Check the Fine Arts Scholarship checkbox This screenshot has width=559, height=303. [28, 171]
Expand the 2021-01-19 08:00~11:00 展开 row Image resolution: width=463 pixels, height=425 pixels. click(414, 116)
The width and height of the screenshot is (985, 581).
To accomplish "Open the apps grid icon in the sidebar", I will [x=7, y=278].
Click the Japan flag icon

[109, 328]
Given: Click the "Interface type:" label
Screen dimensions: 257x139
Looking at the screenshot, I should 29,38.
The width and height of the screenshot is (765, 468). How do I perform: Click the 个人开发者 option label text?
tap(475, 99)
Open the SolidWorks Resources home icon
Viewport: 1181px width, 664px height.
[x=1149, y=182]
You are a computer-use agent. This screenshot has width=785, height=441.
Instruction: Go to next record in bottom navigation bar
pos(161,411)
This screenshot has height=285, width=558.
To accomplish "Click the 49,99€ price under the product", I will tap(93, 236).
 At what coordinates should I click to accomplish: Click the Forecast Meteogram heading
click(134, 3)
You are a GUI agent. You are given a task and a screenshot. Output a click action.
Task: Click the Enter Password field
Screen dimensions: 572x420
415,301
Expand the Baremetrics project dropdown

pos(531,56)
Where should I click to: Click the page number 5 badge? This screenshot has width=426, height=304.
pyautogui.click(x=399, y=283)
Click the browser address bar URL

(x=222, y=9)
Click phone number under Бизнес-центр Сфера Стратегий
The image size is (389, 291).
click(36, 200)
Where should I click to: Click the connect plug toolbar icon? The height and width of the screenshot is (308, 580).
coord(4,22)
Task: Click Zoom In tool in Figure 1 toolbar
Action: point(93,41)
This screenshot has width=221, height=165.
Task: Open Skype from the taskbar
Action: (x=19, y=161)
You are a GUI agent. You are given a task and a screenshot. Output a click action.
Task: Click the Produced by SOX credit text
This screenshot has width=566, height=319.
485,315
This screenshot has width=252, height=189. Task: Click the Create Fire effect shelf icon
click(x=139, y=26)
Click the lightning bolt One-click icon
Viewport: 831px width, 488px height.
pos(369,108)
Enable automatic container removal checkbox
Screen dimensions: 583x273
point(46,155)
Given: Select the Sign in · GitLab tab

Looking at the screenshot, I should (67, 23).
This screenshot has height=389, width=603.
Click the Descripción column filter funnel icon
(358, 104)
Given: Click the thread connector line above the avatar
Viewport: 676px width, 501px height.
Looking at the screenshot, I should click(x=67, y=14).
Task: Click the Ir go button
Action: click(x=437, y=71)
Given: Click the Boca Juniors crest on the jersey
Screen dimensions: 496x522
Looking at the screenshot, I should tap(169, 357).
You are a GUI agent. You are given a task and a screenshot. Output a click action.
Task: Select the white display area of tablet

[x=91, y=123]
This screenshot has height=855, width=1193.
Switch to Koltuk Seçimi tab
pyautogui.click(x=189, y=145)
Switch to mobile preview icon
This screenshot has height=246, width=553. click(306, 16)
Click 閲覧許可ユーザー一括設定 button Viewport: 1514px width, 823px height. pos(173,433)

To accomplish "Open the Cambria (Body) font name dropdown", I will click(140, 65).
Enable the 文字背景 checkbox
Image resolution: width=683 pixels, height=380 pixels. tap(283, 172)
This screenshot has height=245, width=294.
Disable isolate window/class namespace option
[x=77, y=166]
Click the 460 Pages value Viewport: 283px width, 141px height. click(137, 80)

★ ★ ★ ★

◆ Work instruction:
Retype the material word for word. Add nothing to it.

◆ Answer box:
Check the Fine Arts Scholarship checkbox This screenshot has width=559, height=303. [28, 171]
Expand the 2021-01-19 08:00~11:00 展开 row Image resolution: width=463 pixels, height=425 pixels. click(414, 116)
The width and height of the screenshot is (985, 581).
To accomplish "Open the apps grid icon in the sidebar", I will [x=7, y=278].
Click the Japan flag icon

[109, 328]
Given: Click the "Interface type:" label
Screen dimensions: 257x139
Looking at the screenshot, I should 29,38.
The width and height of the screenshot is (765, 468). How do I perform: Click the 个人开发者 option label text?
tap(475, 99)
Open the SolidWorks Resources home icon
Viewport: 1181px width, 664px height.
[x=1149, y=182]
You are a computer-use agent. This screenshot has width=785, height=441.
Instruction: Go to next record in bottom navigation bar
pos(161,411)
This screenshot has height=285, width=558.
To accomplish "Click the 49,99€ price under the product", I will tap(93, 236).
 At what coordinates should I click to accomplish: Click the Forecast Meteogram heading
click(134, 3)
You are a GUI agent. You are given a task and a screenshot. Output a click action.
Task: Click the Enter Password field
Screen dimensions: 572x420
415,301
Expand the Baremetrics project dropdown

pos(531,56)
Where should I click to: Click the page number 5 badge? This screenshot has width=426, height=304.
pyautogui.click(x=399, y=283)
Click the browser address bar URL

(x=222, y=9)
Click phone number under Бизнес-центр Сфера Стратегий
The image size is (389, 291).
click(36, 200)
Where should I click to: Click the connect plug toolbar icon? The height and width of the screenshot is (308, 580).
coord(4,22)
Task: Click Zoom In tool in Figure 1 toolbar
Action: point(93,41)
This screenshot has width=221, height=165.
Task: Open Skype from the taskbar
Action: (x=19, y=161)
You are a GUI agent. You are given a task and a screenshot. Output a click action.
Task: Click the Produced by SOX credit text
This screenshot has width=566, height=319.
485,315
This screenshot has width=252, height=189. Task: Click the Create Fire effect shelf icon
click(x=139, y=26)
Click the lightning bolt One-click icon
Viewport: 831px width, 488px height.
pos(369,108)
Enable automatic container removal checkbox
Screen dimensions: 583x273
point(46,155)
Given: Select the Sign in · GitLab tab

Looking at the screenshot, I should (67, 23).
This screenshot has height=389, width=603.
Click the Descripción column filter funnel icon
(358, 104)
Given: Click the thread connector line above the avatar
Viewport: 676px width, 501px height.
Looking at the screenshot, I should click(x=67, y=14).
Task: Click the Ir go button
Action: click(x=437, y=71)
Given: Click the Boca Juniors crest on the jersey
Screen dimensions: 496x522
Looking at the screenshot, I should tap(169, 357).
You are a GUI agent. You are given a task and a screenshot. Output a click action.
Task: Select the white display area of tablet

[x=91, y=123]
This screenshot has height=855, width=1193.
Switch to Koltuk Seçimi tab
pyautogui.click(x=189, y=145)
Switch to mobile preview icon
This screenshot has height=246, width=553. click(306, 16)
Click 閲覧許可ユーザー一括設定 button Viewport: 1514px width, 823px height. pos(173,433)

To accomplish "Open the Cambria (Body) font name dropdown", I will click(140, 65).
Enable the 文字背景 checkbox
Image resolution: width=683 pixels, height=380 pixels. tap(283, 172)
This screenshot has height=245, width=294.
Disable isolate window/class namespace option
[x=77, y=166]
Click the 460 Pages value Viewport: 283px width, 141px height. click(137, 80)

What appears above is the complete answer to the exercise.